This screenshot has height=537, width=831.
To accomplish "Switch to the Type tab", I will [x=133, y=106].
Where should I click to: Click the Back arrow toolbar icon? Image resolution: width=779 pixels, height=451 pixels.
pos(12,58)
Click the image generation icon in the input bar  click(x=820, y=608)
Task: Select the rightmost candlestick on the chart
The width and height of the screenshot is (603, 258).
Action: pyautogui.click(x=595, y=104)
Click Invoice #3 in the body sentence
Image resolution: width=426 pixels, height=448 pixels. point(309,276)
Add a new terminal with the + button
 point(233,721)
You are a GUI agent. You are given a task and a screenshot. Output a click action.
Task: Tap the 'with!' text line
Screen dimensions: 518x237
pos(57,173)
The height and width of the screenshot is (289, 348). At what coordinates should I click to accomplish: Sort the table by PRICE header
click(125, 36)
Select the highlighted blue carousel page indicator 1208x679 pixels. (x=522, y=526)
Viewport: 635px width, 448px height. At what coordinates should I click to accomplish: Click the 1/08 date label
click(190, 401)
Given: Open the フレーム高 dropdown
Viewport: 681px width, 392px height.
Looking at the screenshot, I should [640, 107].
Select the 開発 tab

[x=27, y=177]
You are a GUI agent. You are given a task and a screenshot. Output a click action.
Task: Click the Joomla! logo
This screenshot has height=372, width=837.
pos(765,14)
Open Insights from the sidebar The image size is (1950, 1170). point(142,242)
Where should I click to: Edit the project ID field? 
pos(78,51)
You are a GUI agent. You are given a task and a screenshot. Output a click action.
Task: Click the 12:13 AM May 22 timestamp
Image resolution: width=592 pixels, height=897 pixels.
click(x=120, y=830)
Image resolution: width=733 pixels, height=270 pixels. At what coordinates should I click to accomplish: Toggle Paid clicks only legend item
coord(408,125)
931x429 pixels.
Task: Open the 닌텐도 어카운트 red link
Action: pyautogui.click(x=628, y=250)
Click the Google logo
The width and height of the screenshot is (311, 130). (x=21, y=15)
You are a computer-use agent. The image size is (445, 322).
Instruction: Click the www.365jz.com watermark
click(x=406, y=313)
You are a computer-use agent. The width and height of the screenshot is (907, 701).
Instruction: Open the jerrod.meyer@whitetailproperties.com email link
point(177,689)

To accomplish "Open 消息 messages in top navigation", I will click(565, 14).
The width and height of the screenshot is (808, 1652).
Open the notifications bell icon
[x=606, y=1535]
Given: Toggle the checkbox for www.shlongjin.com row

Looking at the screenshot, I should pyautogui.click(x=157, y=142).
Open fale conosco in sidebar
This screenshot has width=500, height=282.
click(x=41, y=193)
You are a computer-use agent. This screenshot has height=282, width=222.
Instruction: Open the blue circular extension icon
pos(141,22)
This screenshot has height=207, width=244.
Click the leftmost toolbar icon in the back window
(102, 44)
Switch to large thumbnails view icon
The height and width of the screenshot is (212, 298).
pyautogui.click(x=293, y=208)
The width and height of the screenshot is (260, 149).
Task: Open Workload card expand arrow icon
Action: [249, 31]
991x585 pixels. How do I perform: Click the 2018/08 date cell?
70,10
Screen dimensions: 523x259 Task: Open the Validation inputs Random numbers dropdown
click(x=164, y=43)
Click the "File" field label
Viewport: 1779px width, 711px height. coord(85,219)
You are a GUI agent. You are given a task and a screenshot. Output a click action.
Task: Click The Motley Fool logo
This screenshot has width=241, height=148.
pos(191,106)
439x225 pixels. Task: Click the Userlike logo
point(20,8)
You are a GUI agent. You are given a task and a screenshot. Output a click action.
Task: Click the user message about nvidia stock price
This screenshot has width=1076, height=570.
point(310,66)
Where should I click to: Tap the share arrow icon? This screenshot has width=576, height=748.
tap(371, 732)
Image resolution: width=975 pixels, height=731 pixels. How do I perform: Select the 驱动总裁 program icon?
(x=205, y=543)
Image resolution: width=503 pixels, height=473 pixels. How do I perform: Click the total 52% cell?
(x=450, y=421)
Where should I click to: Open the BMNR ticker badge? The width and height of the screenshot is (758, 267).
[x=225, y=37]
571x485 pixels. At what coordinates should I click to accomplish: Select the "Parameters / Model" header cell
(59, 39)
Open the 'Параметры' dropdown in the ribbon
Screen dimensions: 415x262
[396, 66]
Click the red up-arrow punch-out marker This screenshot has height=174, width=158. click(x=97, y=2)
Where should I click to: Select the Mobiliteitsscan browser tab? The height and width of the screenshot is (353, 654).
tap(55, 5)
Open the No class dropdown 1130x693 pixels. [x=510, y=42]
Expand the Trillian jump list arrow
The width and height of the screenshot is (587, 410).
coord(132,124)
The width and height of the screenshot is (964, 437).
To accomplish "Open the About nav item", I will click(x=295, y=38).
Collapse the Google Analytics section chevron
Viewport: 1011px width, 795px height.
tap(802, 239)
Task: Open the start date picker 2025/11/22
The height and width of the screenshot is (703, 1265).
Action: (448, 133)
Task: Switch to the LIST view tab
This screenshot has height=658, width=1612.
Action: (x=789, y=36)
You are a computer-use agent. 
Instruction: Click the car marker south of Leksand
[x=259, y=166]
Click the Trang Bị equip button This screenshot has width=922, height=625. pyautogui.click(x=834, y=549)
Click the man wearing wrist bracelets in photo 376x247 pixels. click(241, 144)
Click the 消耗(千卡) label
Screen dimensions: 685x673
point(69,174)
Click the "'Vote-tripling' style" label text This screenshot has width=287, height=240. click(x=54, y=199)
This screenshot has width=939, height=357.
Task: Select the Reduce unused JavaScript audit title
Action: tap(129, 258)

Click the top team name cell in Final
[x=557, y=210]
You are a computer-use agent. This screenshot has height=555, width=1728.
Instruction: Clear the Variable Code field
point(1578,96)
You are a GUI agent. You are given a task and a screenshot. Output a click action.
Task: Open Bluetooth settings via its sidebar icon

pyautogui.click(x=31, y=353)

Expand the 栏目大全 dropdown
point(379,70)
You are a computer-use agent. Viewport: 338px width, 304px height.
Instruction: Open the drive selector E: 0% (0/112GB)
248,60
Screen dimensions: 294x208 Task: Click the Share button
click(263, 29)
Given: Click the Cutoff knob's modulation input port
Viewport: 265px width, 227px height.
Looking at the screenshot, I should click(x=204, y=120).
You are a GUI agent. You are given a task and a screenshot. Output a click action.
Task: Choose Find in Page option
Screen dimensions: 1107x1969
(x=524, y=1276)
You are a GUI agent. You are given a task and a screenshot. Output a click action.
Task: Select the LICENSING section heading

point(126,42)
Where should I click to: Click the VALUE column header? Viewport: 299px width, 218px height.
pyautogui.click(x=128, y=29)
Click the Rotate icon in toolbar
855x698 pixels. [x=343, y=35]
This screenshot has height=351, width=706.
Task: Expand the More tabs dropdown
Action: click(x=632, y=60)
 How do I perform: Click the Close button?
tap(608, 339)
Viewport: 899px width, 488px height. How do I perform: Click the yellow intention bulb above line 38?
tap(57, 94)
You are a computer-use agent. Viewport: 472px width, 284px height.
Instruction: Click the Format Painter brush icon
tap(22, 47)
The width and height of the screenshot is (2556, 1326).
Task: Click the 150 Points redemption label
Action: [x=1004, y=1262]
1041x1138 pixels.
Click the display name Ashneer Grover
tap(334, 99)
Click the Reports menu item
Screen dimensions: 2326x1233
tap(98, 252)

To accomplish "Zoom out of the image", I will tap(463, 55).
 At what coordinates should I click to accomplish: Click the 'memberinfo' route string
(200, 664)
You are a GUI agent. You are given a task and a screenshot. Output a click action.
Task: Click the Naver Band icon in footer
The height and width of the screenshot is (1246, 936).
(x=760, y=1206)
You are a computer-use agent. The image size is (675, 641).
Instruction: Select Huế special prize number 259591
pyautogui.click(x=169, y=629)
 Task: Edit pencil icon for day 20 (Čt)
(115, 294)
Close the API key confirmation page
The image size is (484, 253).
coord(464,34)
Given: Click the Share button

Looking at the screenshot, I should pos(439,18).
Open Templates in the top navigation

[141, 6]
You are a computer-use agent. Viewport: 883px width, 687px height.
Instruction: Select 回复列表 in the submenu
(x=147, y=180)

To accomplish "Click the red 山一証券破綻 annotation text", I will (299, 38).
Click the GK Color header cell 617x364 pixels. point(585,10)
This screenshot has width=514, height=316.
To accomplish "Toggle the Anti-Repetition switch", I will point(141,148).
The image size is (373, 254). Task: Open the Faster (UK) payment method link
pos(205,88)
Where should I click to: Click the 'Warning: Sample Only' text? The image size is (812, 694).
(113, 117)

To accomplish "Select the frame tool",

........

Aim of the task:
Retype the records above exactly, from their first line through the line that contains "Select the highlighted", and stop there.

Response below:
This screenshot has height=537, width=831.
To accomplish "Switch to the Type tab", I will [x=133, y=106].
Where should I click to: Click the Back arrow toolbar icon? Image resolution: width=779 pixels, height=451 pixels.
pos(12,58)
Click the image generation icon in the input bar  click(x=820, y=608)
Task: Select the rightmost candlestick on the chart
The width and height of the screenshot is (603, 258).
Action: pyautogui.click(x=595, y=104)
Click Invoice #3 in the body sentence
Image resolution: width=426 pixels, height=448 pixels. point(309,276)
Add a new terminal with the + button
 point(233,721)
You are a GUI agent. You are given a task and a screenshot. Output a click action.
Task: Tap the 'with!' text line
Screen dimensions: 518x237
pos(57,173)
The height and width of the screenshot is (289, 348). At what coordinates should I click to accomplish: Sort the table by PRICE header
click(125, 36)
Select the highlighted blue carousel page indicator 1208x679 pixels. (x=522, y=526)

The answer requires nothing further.